*INSTRUCTIONS FOR THE TASK*.
Everything from the line with "Where should I click to: Hide" to the final line of the entries is to be set down exactly, except the pictures.

*RECORDS SUPPLIED*.
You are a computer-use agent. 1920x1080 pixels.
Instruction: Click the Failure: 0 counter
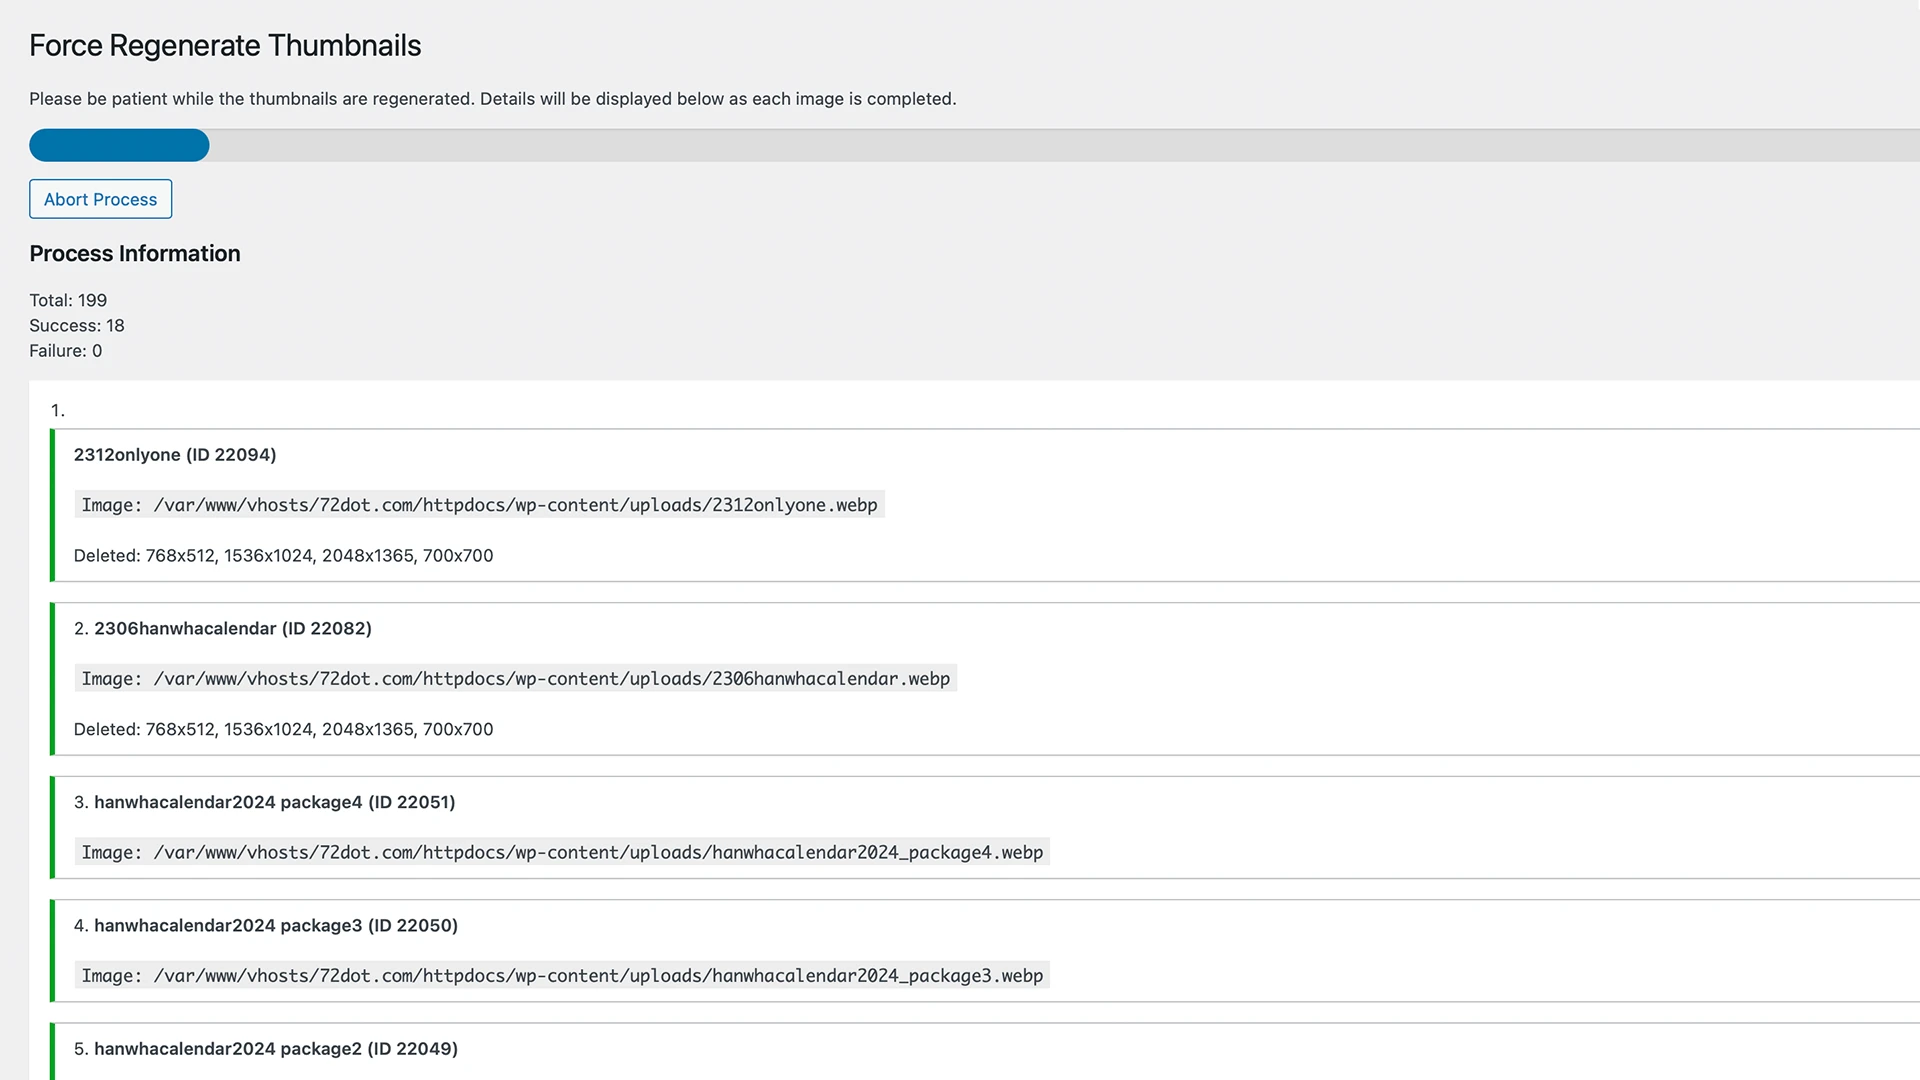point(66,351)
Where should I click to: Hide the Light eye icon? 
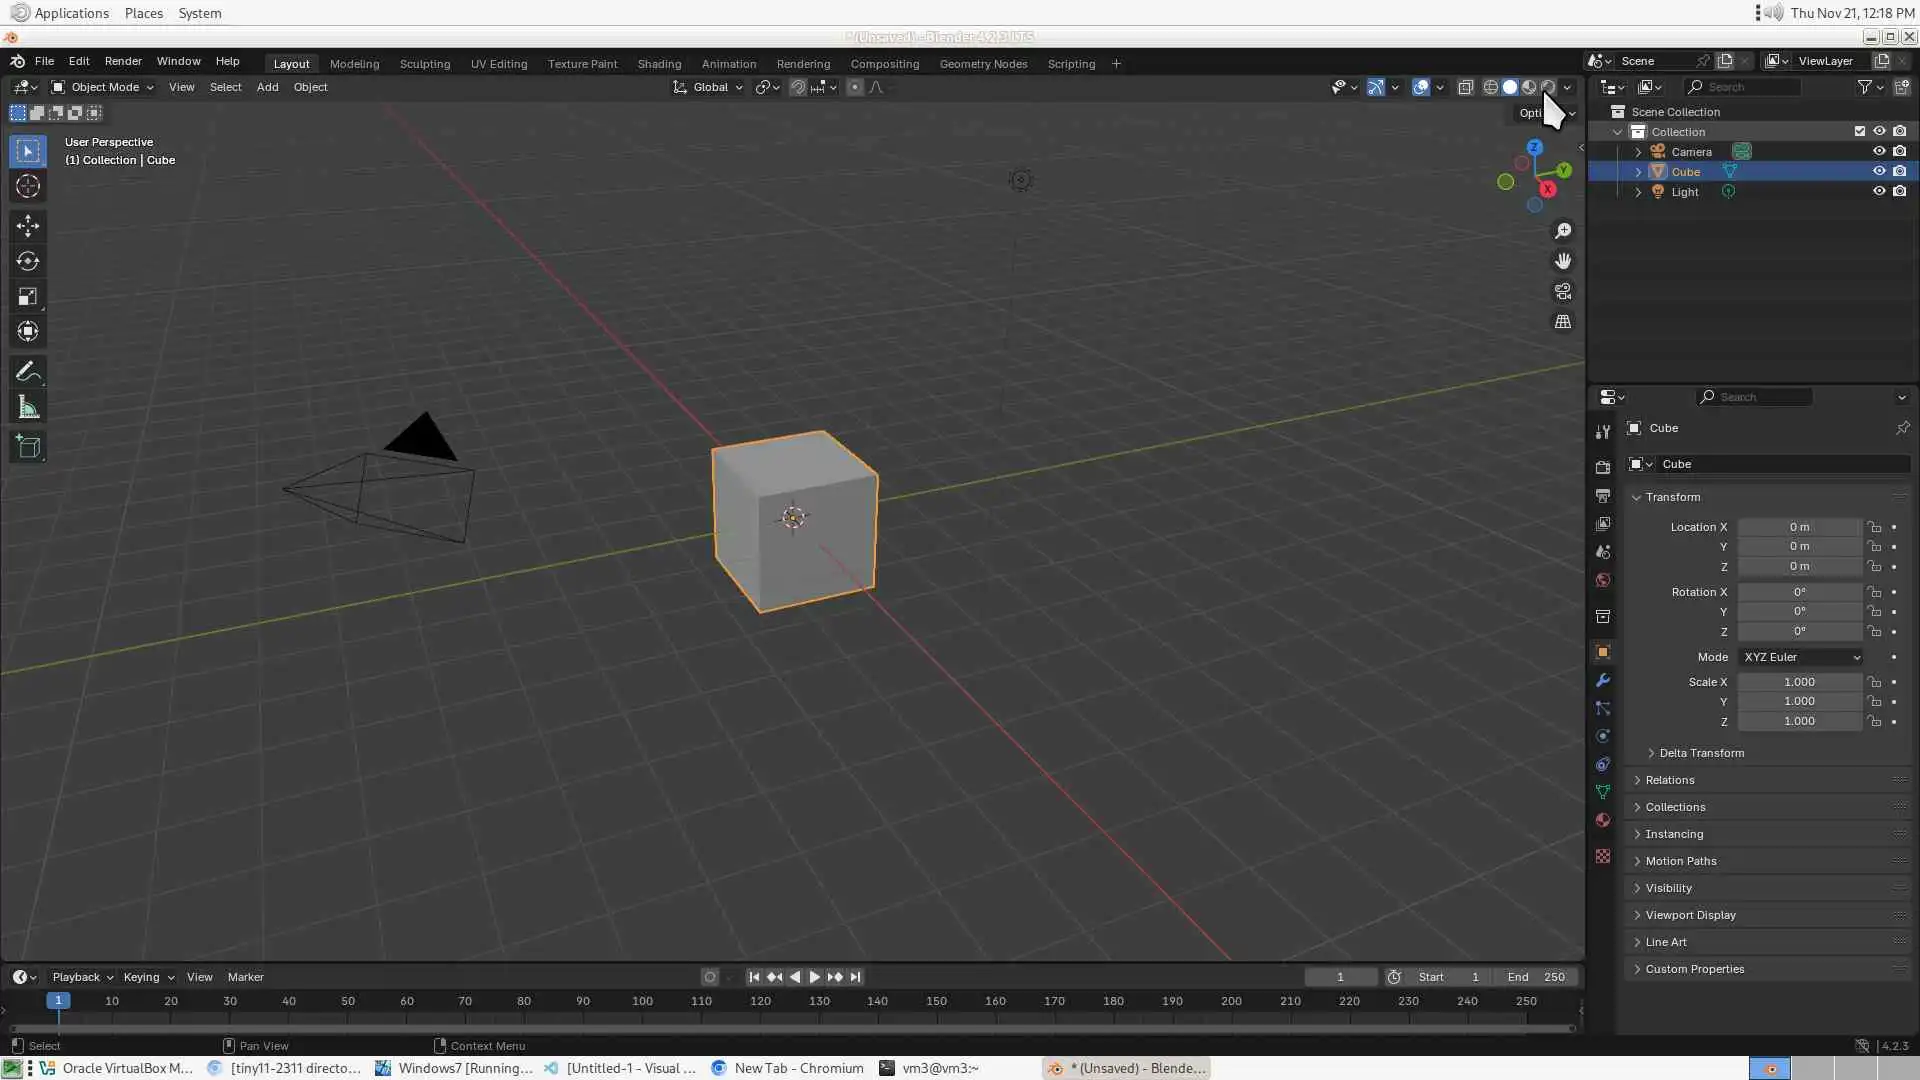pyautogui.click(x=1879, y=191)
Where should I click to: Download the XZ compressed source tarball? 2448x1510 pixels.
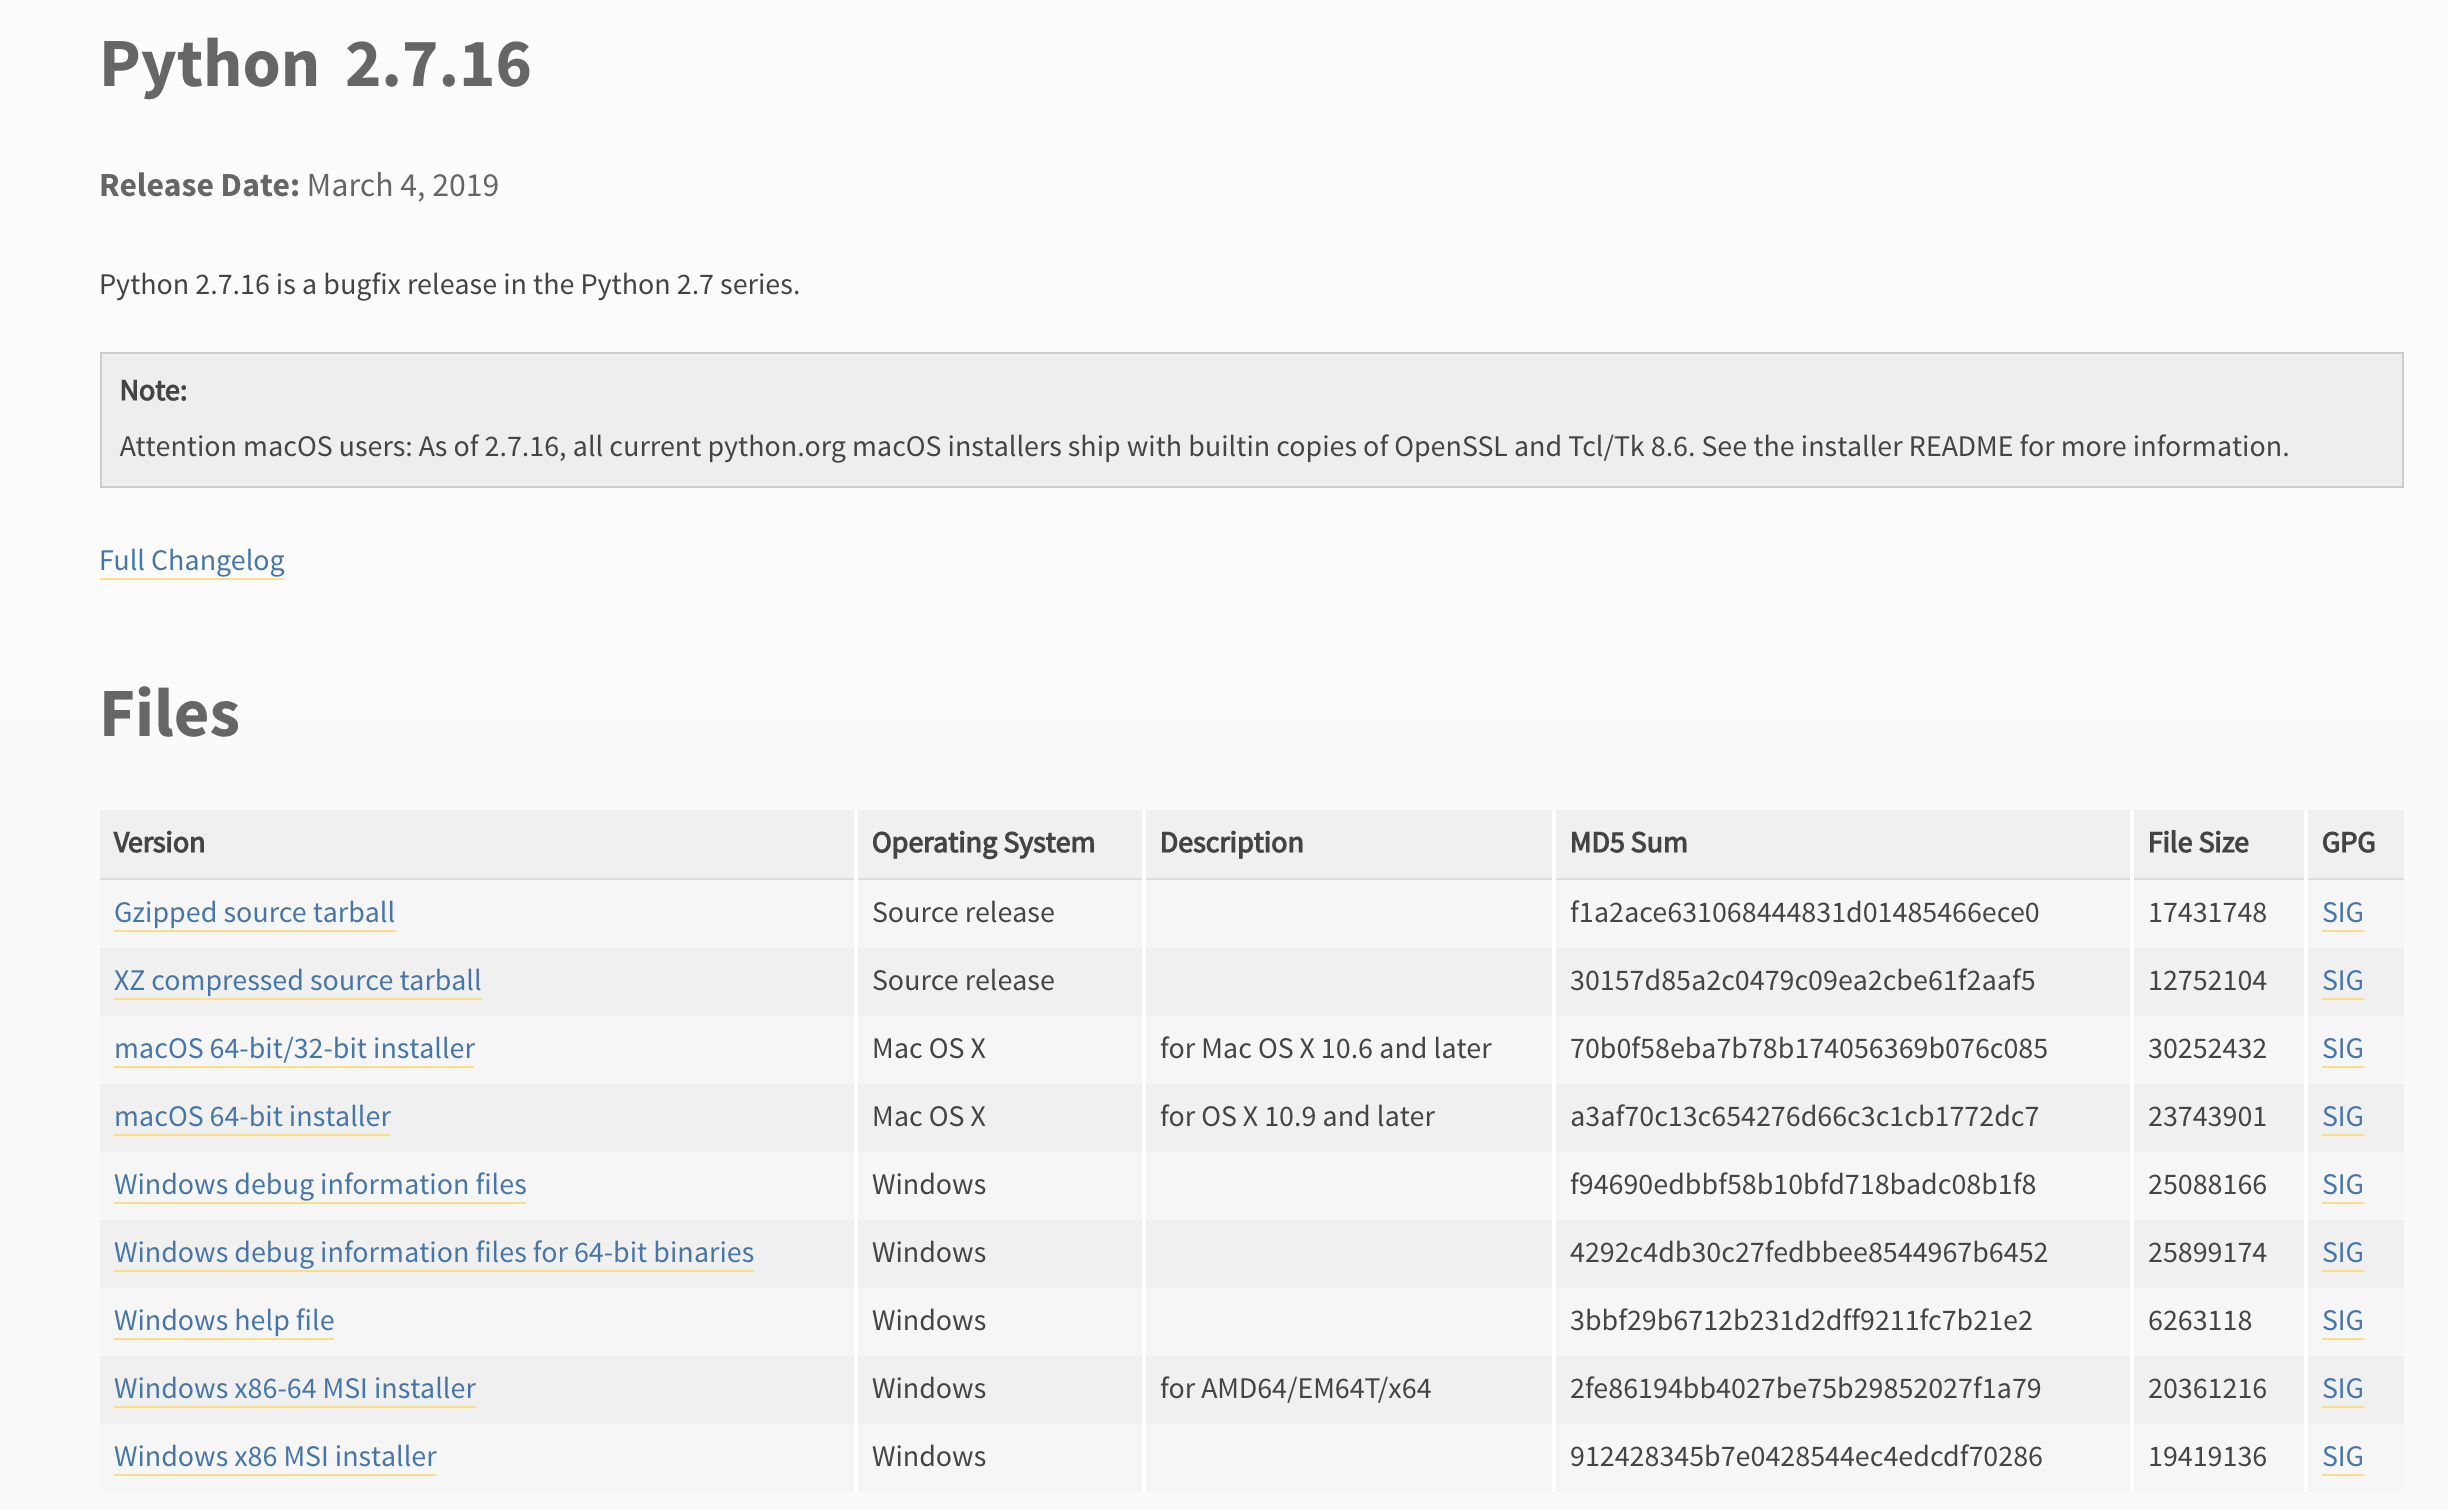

*TASK ANSWER*.
Where should I click to: Hide the Light eye icon? 
pyautogui.click(x=1879, y=191)
Where should I click to: Download the XZ compressed source tarball? 2448x1510 pixels.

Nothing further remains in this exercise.